In baseball, he played right field for three seasons, starting 119 out of 145 games. As a freshman, he hit for a .307 average, 7 doubles, 4 triples, 4 home runs and 21 RBIs.

As a sophomore, he hit for a .266 average, 10 doubles, one triple, 5 home runs and 27 RBIs, while being a part of the team that won the CAA regular season title and advanced to the NCAA South regional.

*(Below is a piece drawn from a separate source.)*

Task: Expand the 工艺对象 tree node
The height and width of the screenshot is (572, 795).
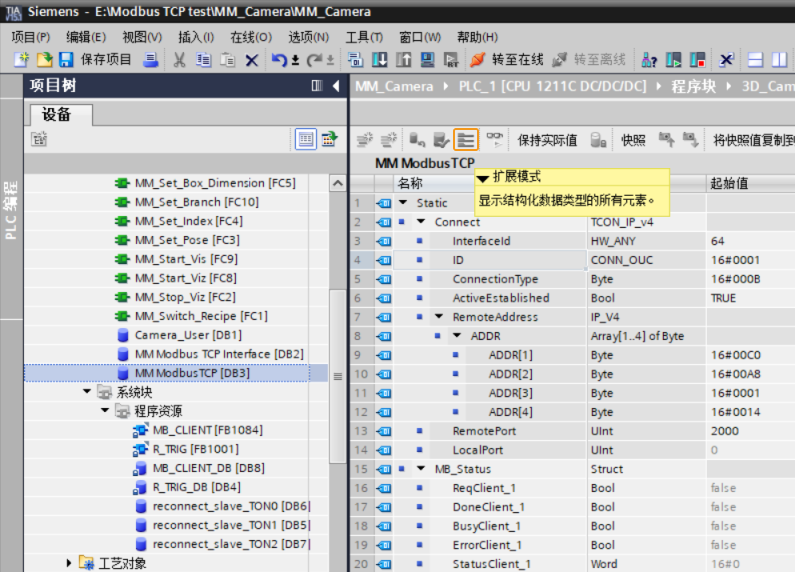Action: pyautogui.click(x=69, y=563)
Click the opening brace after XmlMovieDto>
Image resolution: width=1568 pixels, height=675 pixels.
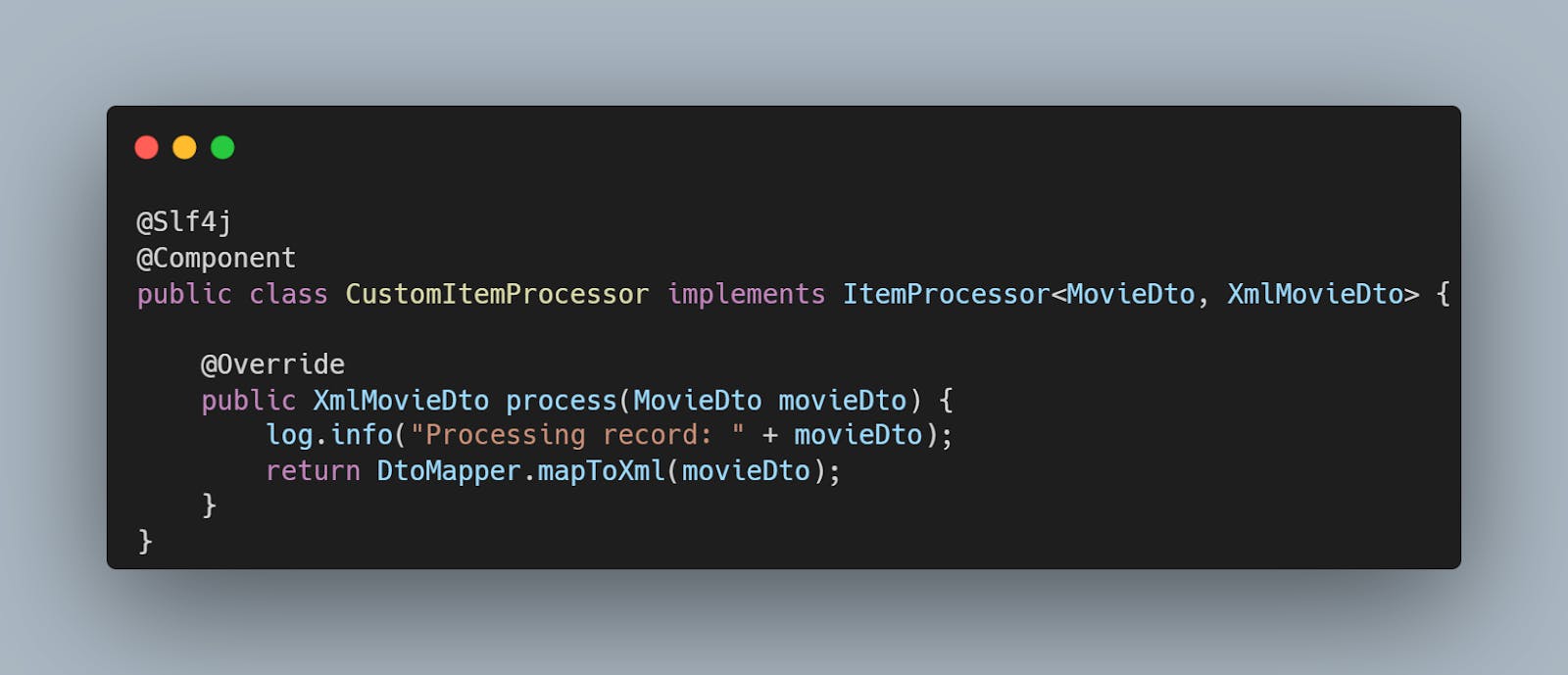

As a junior, he started 51-of-55 contests, hitting for a .298 average, 13 doubles, 3 triples, 5 home runs and 34 RBIs. He was selected twice by Major League Baseball, in the second round of the 1993 MLB Amateur Draft by the San Francisco Giants and in the 55th round of the 1996 Amateur Draft by the Kansas City Royals.

==Professional career==

===Dallas Cowboys===
Brooks was selected by the Dallas Cowboys in the fourth round (127th overall) of the 1997 NFL draft. He was impressing during training camp until breaking his right forearm three places during the fourth quarter of a 34-31 win over the St. Louis Rams. He was placed on the injured reserve list on August 27.

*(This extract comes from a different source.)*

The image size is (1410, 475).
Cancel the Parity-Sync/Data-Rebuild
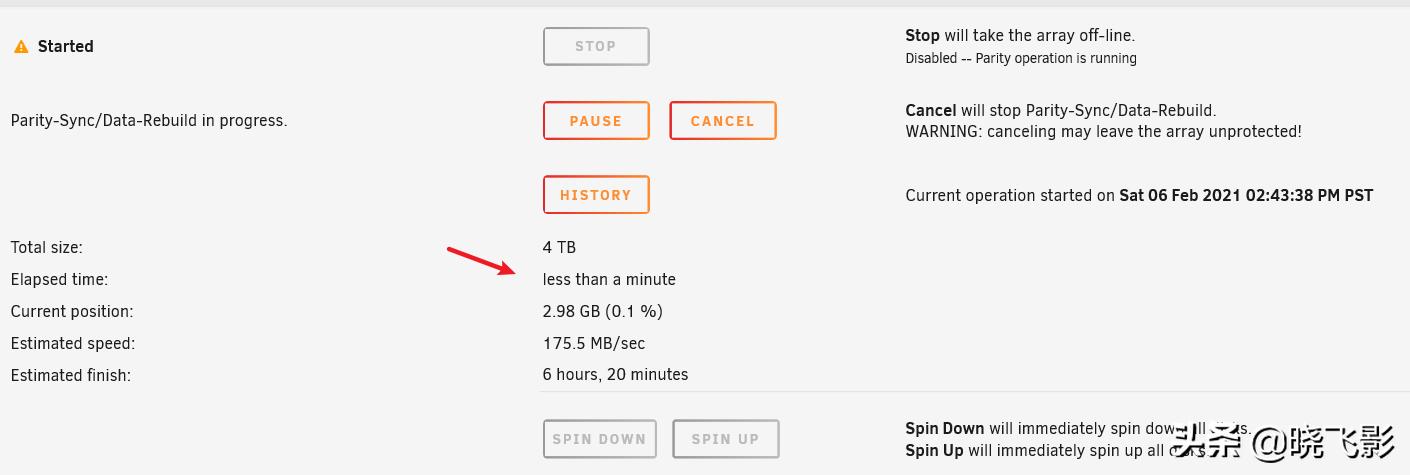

In 1998, he was a candidate for the second receiver role opposite Michael Irvin but had problems with consistency and was waived on August 31 to make room for wide receiver Patrick Jeffers.

===Chicago Bears===
On September 1, 1998, he was signed by the Chicago Bears to their practice squad. On October 7, he was promoted to the active roster. In 1999, he registered 14 passes for 160 yards in the first 9 games (2 starts), before suffering a knee injury and being placed on the injured reserve list on November 9. He wasn't re-signed after the season.

===Oakland Raiders===
On April 21, 2002, he was signed as a free agent by the Oakland Raiders after being out of football for a year. He was released on June 15.

==Coaching career==
In 2012, Brooks joined the ownership group of the Kane County Dawgs, an expansion franchise of the Continental Indoor Football League. He also served as the team's wide receivers coach, as well as strength and conditioning coordinator. The team would only play one game in its history, as the following week the league announced on their website that the franchise was "indefinitely suspending operations" to protect the integrity of the league.